◆ **DATASET RECORDS**
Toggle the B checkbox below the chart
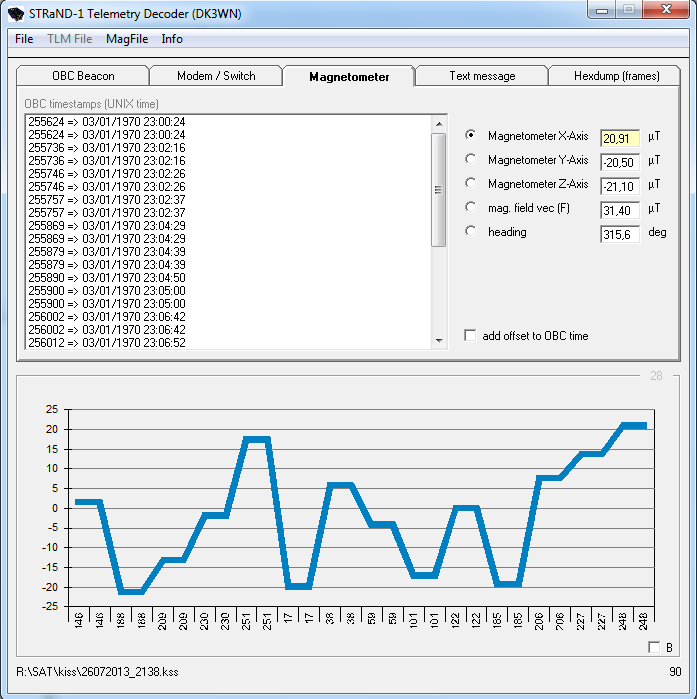 (x=654, y=647)
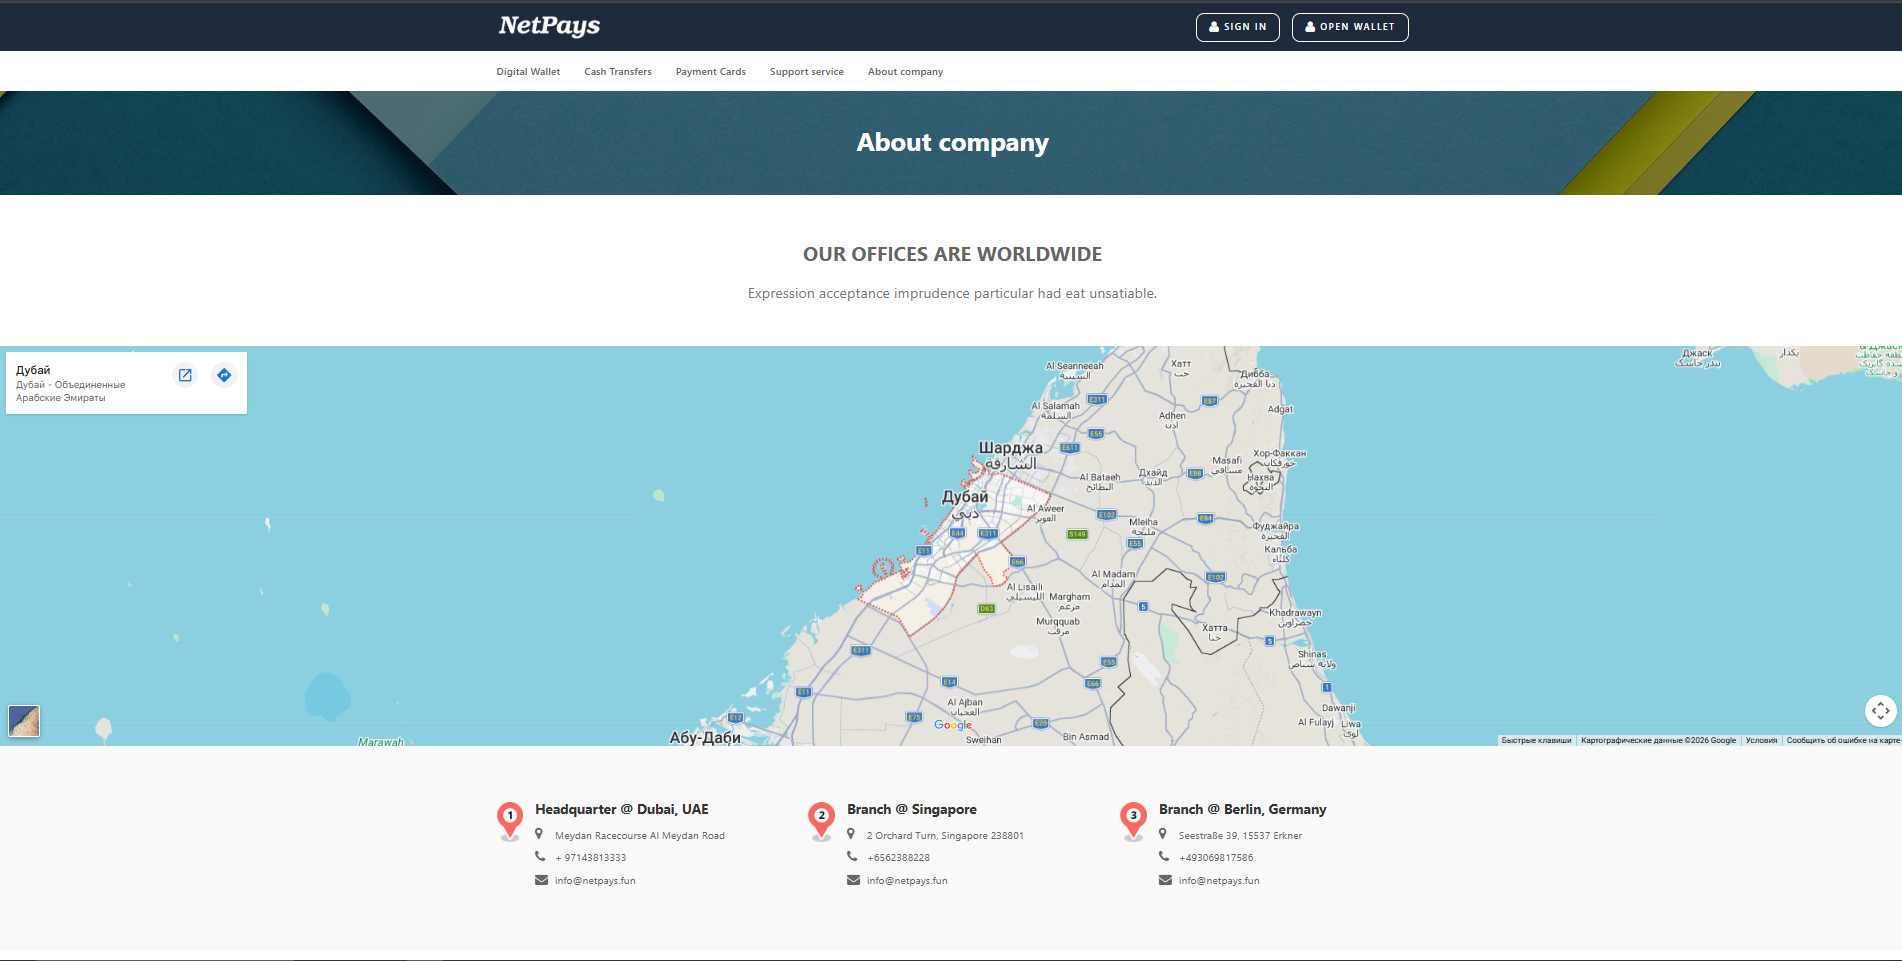Image resolution: width=1902 pixels, height=961 pixels.
Task: Switch to satellite layer thumbnail
Action: coord(24,720)
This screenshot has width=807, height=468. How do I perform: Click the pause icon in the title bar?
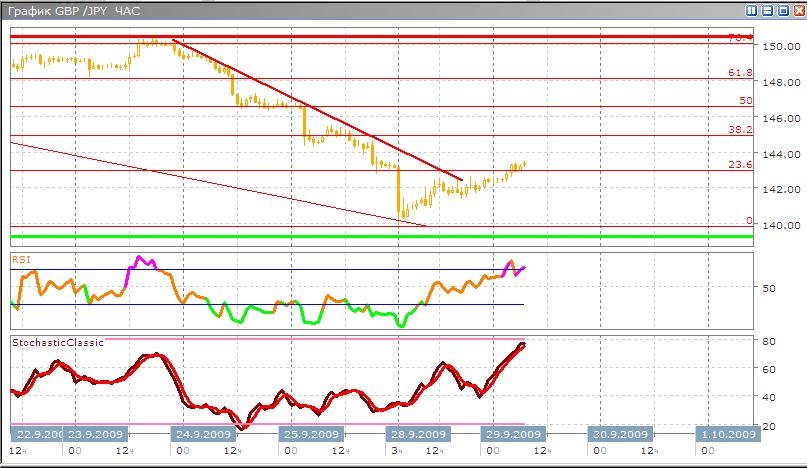[752, 11]
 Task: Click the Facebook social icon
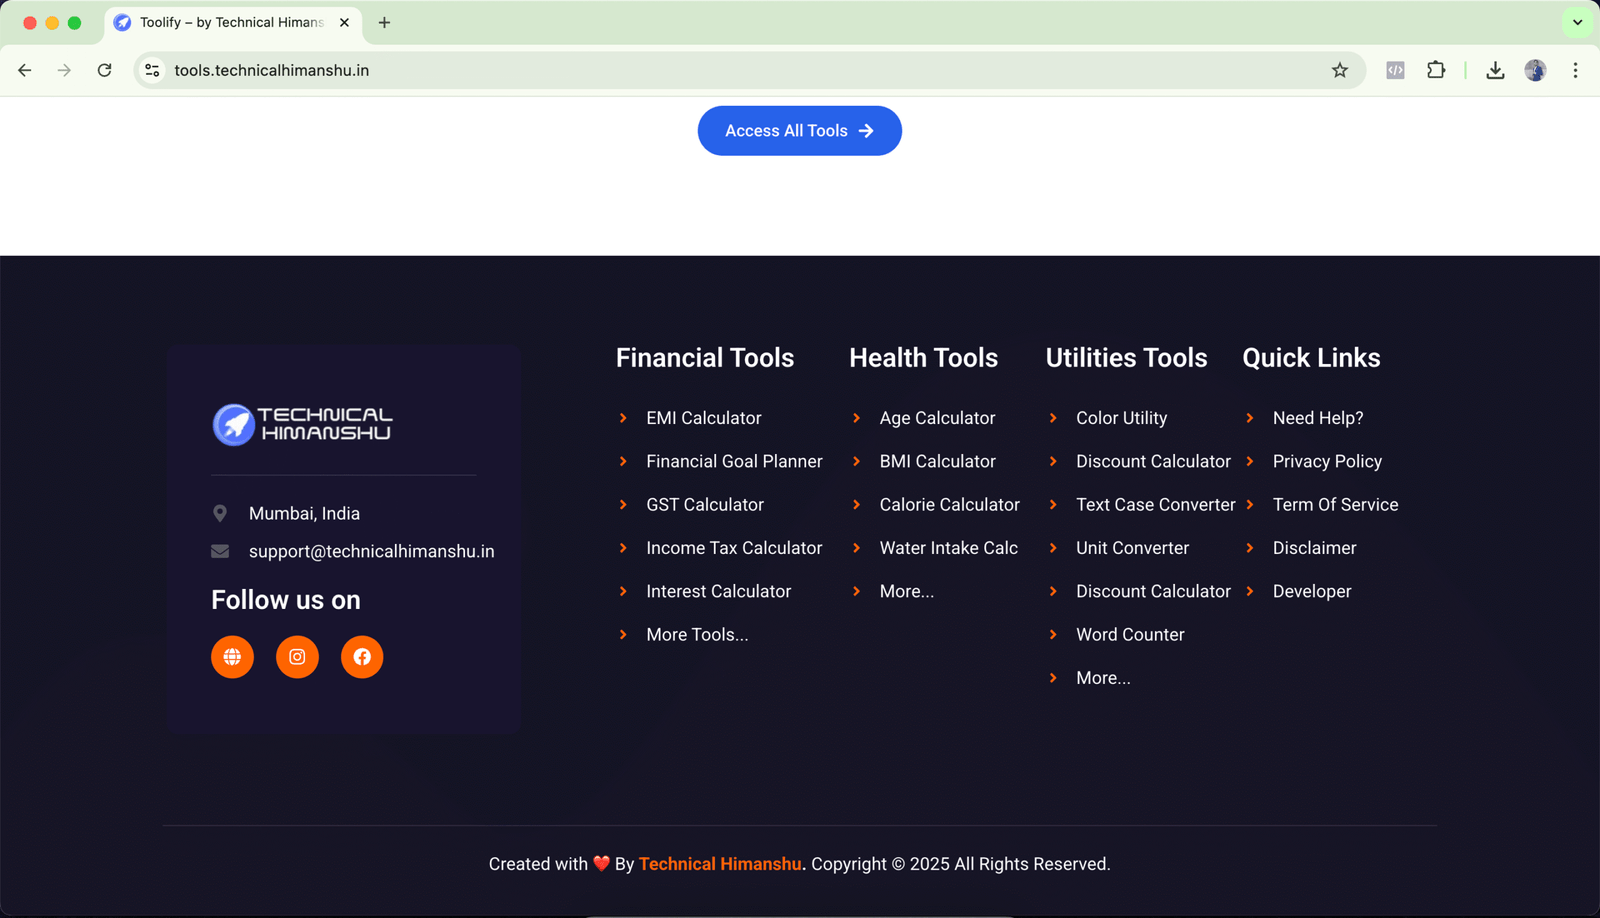362,657
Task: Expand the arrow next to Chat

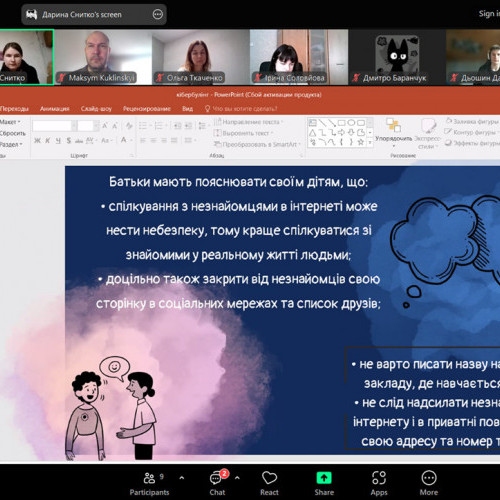Action: coord(237,478)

◆ **YOUR GOAL**
Repeat each line of the material exactly, and drop any image it carries.

◆ **RESPONSE TO THE TASK**
Toggle the B checkbox below the chart
 (x=654, y=647)
Image resolution: width=1902 pixels, height=961 pixels.
Task: Switch to satellite layer thumbnail
Action: coord(24,720)
This screenshot has width=807, height=468. How do I perform: Click the pause icon in the title bar?
[752, 11]
 Task: Click the Facebook social icon
362,657
Task: Expand the arrow next to Chat

Action: coord(237,478)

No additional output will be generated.